[[ Supplied data, beginning ]]

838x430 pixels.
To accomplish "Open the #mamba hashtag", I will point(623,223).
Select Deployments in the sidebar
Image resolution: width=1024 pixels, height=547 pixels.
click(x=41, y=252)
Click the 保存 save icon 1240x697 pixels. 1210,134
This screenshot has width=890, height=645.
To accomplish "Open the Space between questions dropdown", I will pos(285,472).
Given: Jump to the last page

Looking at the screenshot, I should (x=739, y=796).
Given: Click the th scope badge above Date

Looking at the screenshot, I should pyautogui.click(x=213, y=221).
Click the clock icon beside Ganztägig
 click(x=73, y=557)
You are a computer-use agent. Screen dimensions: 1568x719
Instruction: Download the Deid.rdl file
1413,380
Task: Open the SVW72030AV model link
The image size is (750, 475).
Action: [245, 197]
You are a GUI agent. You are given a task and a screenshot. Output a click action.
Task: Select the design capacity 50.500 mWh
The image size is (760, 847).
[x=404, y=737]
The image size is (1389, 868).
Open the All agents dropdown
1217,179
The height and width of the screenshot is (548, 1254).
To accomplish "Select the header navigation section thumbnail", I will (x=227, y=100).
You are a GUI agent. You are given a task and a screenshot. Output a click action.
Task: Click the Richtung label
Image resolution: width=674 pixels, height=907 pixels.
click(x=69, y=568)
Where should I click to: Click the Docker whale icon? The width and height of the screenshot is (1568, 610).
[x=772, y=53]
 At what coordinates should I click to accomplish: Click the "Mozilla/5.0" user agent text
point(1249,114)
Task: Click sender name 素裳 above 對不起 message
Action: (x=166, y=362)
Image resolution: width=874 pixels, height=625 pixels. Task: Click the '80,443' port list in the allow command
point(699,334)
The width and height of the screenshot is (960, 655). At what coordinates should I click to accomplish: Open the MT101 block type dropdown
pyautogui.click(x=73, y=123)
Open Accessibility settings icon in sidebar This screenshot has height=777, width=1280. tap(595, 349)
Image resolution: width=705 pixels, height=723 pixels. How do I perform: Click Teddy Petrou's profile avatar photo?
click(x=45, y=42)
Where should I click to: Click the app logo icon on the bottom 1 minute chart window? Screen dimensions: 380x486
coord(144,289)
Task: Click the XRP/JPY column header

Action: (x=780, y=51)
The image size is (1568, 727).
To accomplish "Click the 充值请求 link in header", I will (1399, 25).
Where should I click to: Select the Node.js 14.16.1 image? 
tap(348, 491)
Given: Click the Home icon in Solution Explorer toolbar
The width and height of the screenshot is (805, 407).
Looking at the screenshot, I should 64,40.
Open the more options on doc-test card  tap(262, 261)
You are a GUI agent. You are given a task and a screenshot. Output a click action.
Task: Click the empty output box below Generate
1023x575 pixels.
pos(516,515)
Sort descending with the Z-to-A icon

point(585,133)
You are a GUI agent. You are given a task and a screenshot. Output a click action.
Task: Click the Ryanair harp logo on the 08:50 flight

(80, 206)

[[ Supplied data, end ]]

Exercise:
In the entries above, take the line containing "The width and height of the screenshot is (805, 407)." and each later line through the last, and repeat them exactly. Output nothing else.

Finished task:
The width and height of the screenshot is (805, 407).
Looking at the screenshot, I should 64,40.
Open the more options on doc-test card  tap(262, 261)
You are a GUI agent. You are given a task and a screenshot. Output a click action.
Task: Click the empty output box below Generate
1023x575 pixels.
pos(516,515)
Sort descending with the Z-to-A icon

point(585,133)
You are a GUI agent. You are given a task and a screenshot. Output a click action.
Task: Click the Ryanair harp logo on the 08:50 flight

(80, 206)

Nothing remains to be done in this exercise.